━━ Data excerpts

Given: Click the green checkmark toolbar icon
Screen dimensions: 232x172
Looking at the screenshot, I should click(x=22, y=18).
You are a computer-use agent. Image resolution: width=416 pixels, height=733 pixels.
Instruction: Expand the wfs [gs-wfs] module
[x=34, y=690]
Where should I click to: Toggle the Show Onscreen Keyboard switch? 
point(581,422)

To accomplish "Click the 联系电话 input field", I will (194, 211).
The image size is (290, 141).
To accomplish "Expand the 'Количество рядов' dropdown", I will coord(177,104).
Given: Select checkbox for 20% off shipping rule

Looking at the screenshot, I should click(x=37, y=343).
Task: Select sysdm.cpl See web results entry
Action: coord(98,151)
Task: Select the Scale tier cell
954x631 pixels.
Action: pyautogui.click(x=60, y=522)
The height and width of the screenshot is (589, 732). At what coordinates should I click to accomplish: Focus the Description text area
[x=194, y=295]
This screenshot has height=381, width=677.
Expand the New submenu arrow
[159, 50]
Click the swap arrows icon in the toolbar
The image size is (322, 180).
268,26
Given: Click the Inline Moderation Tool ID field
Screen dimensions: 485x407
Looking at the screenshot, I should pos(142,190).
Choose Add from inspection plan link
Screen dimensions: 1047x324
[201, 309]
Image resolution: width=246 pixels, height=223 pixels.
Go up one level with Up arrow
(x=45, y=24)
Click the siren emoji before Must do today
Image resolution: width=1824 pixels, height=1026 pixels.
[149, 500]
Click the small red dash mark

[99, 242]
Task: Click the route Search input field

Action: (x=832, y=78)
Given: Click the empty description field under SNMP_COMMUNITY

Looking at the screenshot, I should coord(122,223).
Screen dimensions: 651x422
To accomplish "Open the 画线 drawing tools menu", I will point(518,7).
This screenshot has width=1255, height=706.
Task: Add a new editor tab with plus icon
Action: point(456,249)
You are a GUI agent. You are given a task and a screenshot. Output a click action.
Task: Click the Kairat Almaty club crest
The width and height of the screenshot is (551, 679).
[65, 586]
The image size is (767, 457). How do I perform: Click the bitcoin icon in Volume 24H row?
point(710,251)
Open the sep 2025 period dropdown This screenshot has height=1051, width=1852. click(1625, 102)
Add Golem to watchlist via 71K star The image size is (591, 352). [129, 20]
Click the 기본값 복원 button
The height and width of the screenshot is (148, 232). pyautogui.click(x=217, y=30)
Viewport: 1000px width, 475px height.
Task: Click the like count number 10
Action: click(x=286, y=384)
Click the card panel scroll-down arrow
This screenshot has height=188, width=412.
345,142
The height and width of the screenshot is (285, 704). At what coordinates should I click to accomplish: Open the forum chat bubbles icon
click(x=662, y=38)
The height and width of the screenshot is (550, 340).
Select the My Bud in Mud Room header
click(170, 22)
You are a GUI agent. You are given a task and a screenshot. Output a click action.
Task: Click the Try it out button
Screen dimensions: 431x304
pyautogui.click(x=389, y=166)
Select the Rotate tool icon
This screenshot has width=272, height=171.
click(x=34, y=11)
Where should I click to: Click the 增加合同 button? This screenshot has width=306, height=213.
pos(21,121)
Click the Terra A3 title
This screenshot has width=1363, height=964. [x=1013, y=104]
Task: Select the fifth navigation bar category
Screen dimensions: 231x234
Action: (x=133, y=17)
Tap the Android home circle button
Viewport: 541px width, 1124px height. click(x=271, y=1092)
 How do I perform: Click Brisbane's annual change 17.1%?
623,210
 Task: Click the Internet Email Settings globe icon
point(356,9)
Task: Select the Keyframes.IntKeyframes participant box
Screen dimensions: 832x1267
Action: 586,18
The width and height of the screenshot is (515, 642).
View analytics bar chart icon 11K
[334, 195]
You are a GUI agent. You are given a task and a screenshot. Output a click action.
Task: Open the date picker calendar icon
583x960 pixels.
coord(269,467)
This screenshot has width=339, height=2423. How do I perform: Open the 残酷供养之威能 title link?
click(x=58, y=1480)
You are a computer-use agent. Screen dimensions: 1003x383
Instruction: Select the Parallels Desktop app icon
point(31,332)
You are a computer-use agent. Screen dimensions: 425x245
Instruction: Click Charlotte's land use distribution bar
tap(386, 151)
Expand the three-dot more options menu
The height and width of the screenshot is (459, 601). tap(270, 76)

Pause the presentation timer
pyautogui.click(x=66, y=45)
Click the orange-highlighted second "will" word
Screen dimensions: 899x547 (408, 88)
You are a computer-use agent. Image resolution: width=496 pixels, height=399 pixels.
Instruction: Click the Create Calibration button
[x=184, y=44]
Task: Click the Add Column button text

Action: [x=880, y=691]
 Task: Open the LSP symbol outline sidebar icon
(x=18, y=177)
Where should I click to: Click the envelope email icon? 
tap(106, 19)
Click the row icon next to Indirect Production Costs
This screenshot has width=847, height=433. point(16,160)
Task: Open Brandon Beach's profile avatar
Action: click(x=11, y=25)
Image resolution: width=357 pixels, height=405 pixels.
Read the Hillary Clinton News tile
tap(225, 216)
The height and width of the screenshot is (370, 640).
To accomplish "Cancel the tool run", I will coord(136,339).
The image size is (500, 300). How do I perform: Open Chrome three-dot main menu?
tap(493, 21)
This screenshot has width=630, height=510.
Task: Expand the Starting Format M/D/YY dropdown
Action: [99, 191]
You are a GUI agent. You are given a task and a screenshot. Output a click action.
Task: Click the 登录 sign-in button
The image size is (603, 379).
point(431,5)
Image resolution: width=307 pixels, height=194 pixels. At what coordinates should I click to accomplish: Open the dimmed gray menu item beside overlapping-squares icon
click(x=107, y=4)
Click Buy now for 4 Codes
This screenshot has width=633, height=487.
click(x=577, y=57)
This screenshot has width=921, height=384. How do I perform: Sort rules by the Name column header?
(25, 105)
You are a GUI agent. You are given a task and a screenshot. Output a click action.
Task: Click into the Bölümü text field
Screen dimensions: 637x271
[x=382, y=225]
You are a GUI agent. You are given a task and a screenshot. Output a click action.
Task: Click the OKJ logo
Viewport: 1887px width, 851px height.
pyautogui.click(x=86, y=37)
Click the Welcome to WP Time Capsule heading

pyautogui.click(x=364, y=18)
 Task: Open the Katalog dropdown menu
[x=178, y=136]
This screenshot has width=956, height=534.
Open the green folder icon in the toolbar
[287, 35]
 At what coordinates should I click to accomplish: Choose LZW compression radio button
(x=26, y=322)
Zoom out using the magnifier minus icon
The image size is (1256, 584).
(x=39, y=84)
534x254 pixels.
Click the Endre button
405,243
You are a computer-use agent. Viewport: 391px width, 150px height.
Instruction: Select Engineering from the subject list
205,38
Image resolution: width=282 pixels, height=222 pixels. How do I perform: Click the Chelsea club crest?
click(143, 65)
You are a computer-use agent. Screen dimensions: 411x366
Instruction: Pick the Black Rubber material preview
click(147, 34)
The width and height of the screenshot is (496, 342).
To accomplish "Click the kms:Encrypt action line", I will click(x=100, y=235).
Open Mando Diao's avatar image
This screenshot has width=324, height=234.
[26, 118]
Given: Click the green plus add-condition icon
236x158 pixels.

━━━━

Would you please restate all of the entries exactly?

Given: Click the green checkmark toolbar icon
Screen dimensions: 232x172
Looking at the screenshot, I should click(x=22, y=18).
You are a computer-use agent. Image resolution: width=416 pixels, height=733 pixels.
Instruction: Expand the wfs [gs-wfs] module
[x=34, y=690]
Where should I click to: Toggle the Show Onscreen Keyboard switch? 
point(581,422)

To accomplish "Click the 联系电话 input field", I will (194, 211).
The image size is (290, 141).
To accomplish "Expand the 'Количество рядов' dropdown", I will coord(177,104).
Given: Select checkbox for 20% off shipping rule

Looking at the screenshot, I should click(x=37, y=343).
Task: Select sysdm.cpl See web results entry
Action: coord(98,151)
Task: Select the Scale tier cell
954x631 pixels.
Action: pyautogui.click(x=60, y=522)
The height and width of the screenshot is (589, 732). At what coordinates should I click to accomplish: Focus the Description text area
[x=194, y=295]
This screenshot has height=381, width=677.
Expand the New submenu arrow
[159, 50]
Click the swap arrows icon in the toolbar
The image size is (322, 180).
268,26
Given: Click the Inline Moderation Tool ID field
Screen dimensions: 485x407
Looking at the screenshot, I should pos(142,190).
Choose Add from inspection plan link
Screen dimensions: 1047x324
[201, 309]
Image resolution: width=246 pixels, height=223 pixels.
Go up one level with Up arrow
(x=45, y=24)
Click the siren emoji before Must do today
Image resolution: width=1824 pixels, height=1026 pixels.
[149, 500]
Click the small red dash mark

[99, 242]
Task: Click the route Search input field

Action: (x=832, y=78)
Given: Click the empty description field under SNMP_COMMUNITY

Looking at the screenshot, I should coord(122,223).
Screen dimensions: 651x422
To accomplish "Open the 画线 drawing tools menu", I will point(518,7).
This screenshot has width=1255, height=706.
Task: Add a new editor tab with plus icon
Action: point(456,249)
You are a GUI agent. You are given a task and a screenshot. Output a click action.
Task: Click the Kairat Almaty club crest
The width and height of the screenshot is (551, 679).
[65, 586]
The image size is (767, 457). How do I perform: Click the bitcoin icon in Volume 24H row?
point(710,251)
Open the sep 2025 period dropdown This screenshot has height=1051, width=1852. click(1625, 102)
Add Golem to watchlist via 71K star The image size is (591, 352). [129, 20]
Click the 기본값 복원 button
The height and width of the screenshot is (148, 232). pyautogui.click(x=217, y=30)
Viewport: 1000px width, 475px height.
Task: Click the like count number 10
Action: click(x=286, y=384)
Click the card panel scroll-down arrow
This screenshot has height=188, width=412.
345,142
The height and width of the screenshot is (285, 704). At what coordinates should I click to accomplish: Open the forum chat bubbles icon
click(x=662, y=38)
The height and width of the screenshot is (550, 340).
Select the My Bud in Mud Room header
click(170, 22)
You are a GUI agent. You are given a task and a screenshot. Output a click action.
Task: Click the Try it out button
Screen dimensions: 431x304
pyautogui.click(x=389, y=166)
Select the Rotate tool icon
This screenshot has width=272, height=171.
click(x=34, y=11)
Where should I click to: Click the 增加合同 button? This screenshot has width=306, height=213.
pos(21,121)
Click the Terra A3 title
This screenshot has width=1363, height=964. [x=1013, y=104]
Task: Select the fifth navigation bar category
Screen dimensions: 231x234
Action: (x=133, y=17)
Tap the Android home circle button
Viewport: 541px width, 1124px height. click(x=271, y=1092)
 How do I perform: Click Brisbane's annual change 17.1%?
623,210
 Task: Click the Internet Email Settings globe icon
point(356,9)
Task: Select the Keyframes.IntKeyframes participant box
Screen dimensions: 832x1267
Action: 586,18
The width and height of the screenshot is (515, 642).
View analytics bar chart icon 11K
[334, 195]
You are a GUI agent. You are given a task and a screenshot. Output a click action.
Task: Open the date picker calendar icon
583x960 pixels.
coord(269,467)
This screenshot has width=339, height=2423. How do I perform: Open the 残酷供养之威能 title link?
click(x=58, y=1480)
You are a computer-use agent. Screen dimensions: 1003x383
Instruction: Select the Parallels Desktop app icon
point(31,332)
You are a computer-use agent. Screen dimensions: 425x245
Instruction: Click Charlotte's land use distribution bar
tap(386, 151)
Expand the three-dot more options menu
The height and width of the screenshot is (459, 601). tap(270, 76)

Pause the presentation timer
pyautogui.click(x=66, y=45)
Click the orange-highlighted second "will" word
Screen dimensions: 899x547 (408, 88)
You are a computer-use agent. Image resolution: width=496 pixels, height=399 pixels.
Instruction: Click the Create Calibration button
[x=184, y=44]
Task: Click the Add Column button text

Action: [x=880, y=691]
 Task: Open the LSP symbol outline sidebar icon
(x=18, y=177)
Where should I click to: Click the envelope email icon? 
tap(106, 19)
Click the row icon next to Indirect Production Costs
This screenshot has width=847, height=433. point(16,160)
Task: Open Brandon Beach's profile avatar
Action: click(x=11, y=25)
Image resolution: width=357 pixels, height=405 pixels.
Read the Hillary Clinton News tile
tap(225, 216)
The height and width of the screenshot is (370, 640).
To accomplish "Cancel the tool run", I will coord(136,339).
The image size is (500, 300). How do I perform: Open Chrome three-dot main menu?
tap(493, 21)
This screenshot has width=630, height=510.
Task: Expand the Starting Format M/D/YY dropdown
Action: [99, 191]
You are a GUI agent. You are given a task and a screenshot. Output a click action.
Task: Click the 登录 sign-in button
The image size is (603, 379).
point(431,5)
Image resolution: width=307 pixels, height=194 pixels. At what coordinates should I click to accomplish: Open the dimmed gray menu item beside overlapping-squares icon
click(x=107, y=4)
Click Buy now for 4 Codes
This screenshot has width=633, height=487.
click(x=577, y=57)
This screenshot has width=921, height=384. How do I perform: Sort rules by the Name column header?
(25, 105)
You are a GUI agent. You are given a task and a screenshot. Output a click action.
Task: Click into the Bölümü text field
Screen dimensions: 637x271
[x=382, y=225]
You are a GUI agent. You are given a task and a screenshot. Output a click action.
Task: Click the OKJ logo
Viewport: 1887px width, 851px height.
pyautogui.click(x=86, y=37)
Click the Welcome to WP Time Capsule heading

pyautogui.click(x=364, y=18)
 Task: Open the Katalog dropdown menu
[x=178, y=136]
This screenshot has width=956, height=534.
Open the green folder icon in the toolbar
[287, 35]
 At what coordinates should I click to accomplish: Choose LZW compression radio button
(x=26, y=322)
Zoom out using the magnifier minus icon
The image size is (1256, 584).
(x=39, y=84)
534x254 pixels.
Click the Endre button
405,243
You are a computer-use agent. Viewport: 391px width, 150px height.
Instruction: Select Engineering from the subject list
205,38
Image resolution: width=282 pixels, height=222 pixels. How do I perform: Click the Chelsea club crest?
click(143, 65)
You are a computer-use agent. Screen dimensions: 411x366
Instruction: Pick the Black Rubber material preview
click(147, 34)
The width and height of the screenshot is (496, 342).
To accomplish "Click the kms:Encrypt action line", I will click(x=100, y=235).
Open Mando Diao's avatar image
This screenshot has width=324, height=234.
[26, 118]
Given: Click the green plus add-condition icon
236x158 pixels.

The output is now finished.